### Gösterilen metin ###
Bir süre önce ‘Öykümsü Anlatılar’ını okumuştum Recai dostumun. Çoğunuz bilirsiniz ama anımsatayım.

Recai Şeyhoğlu 1954 yılında Eski Borlu’da doğdu. 1978 yılında Muğla Eğitim Enstitüsü'nden mezun olarak öğretmeliğe başladı. Pek çok dergi gazetede yazıları yayımlandı. Annesiyle birlikte 48 kütüphane ile 9 Rasime-Şeyhoğlu Aydınlanma Evi açtı.

Gelelim İsimsiz Mezar’a. Kitap, sonradan Ankara Favori Yayınları tarafından 'İsimsiz Mezar' olarak basılmış ama içindeki öyküler aynı.

Doğrusunu söylemek gerekirse, İsimsiz Mezar çok daha şık olmuş. Kapak resmi, gene ressam Bedri Karayağmurlar’ın.
### Veri bölümü ###
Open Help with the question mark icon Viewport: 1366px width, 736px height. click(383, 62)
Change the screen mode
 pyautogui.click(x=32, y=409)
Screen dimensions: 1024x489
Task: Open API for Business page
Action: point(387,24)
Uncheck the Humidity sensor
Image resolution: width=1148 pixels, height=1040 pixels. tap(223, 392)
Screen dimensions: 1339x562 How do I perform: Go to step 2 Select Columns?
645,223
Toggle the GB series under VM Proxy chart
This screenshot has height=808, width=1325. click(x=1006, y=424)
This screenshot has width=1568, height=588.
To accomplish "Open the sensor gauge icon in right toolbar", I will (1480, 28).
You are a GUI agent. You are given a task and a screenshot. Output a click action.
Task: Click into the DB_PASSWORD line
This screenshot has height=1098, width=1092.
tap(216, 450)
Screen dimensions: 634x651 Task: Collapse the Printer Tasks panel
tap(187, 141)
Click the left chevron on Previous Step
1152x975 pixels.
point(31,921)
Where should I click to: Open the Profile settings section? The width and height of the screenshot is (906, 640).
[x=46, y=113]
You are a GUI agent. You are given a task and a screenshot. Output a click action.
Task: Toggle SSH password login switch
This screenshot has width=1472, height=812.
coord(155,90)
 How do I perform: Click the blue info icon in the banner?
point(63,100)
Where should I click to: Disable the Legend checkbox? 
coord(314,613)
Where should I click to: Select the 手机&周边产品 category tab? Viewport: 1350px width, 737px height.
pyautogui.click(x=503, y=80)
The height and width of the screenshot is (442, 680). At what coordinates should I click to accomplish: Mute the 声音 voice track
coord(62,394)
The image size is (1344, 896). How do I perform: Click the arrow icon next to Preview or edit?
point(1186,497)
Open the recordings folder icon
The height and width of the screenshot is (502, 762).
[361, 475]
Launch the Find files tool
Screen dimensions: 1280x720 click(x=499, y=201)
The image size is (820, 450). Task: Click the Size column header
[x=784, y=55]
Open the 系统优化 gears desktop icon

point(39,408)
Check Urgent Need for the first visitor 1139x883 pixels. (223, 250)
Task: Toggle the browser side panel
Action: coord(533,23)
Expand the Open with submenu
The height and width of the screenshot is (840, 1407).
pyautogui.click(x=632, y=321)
###
- Görevler
[A] Gösterilen metne göre Recai Şeyhoğlu hangi yılda ve nerede doğmuştur?
[B] Gösterilen metinde "Recai Şeyhoğlu 1954" ifadesinden "içindeki öyküler aynı." ifadesine kadar uzanan bölümü hiç değiştirmeden yazdırın.

- Etkinlik yanıtları
[A] Recai Şeyhoğlu 1954 yılında Eski Borlu'da doğmuştur.

[B]
Recai Şeyhoğlu 1954 yılında Eski Borlu’da doğdu. 1978 yılında Muğla Eğitim Enstitüsü'nden mezun olarak öğretmeliğe başladı. Pek çok dergi gazetede yazıları yayımlandı. Annesiyle birlikte 48 kütüphane ile 9 Rasime-Şeyhoğlu Aydınlanma Evi açtı.

Gelelim İsimsiz Mezar’a. Kitap, sonradan Ankara Favori Yayınları tarafından 'İsimsiz Mezar' olarak basılmış ama içindeki öyküler aynı.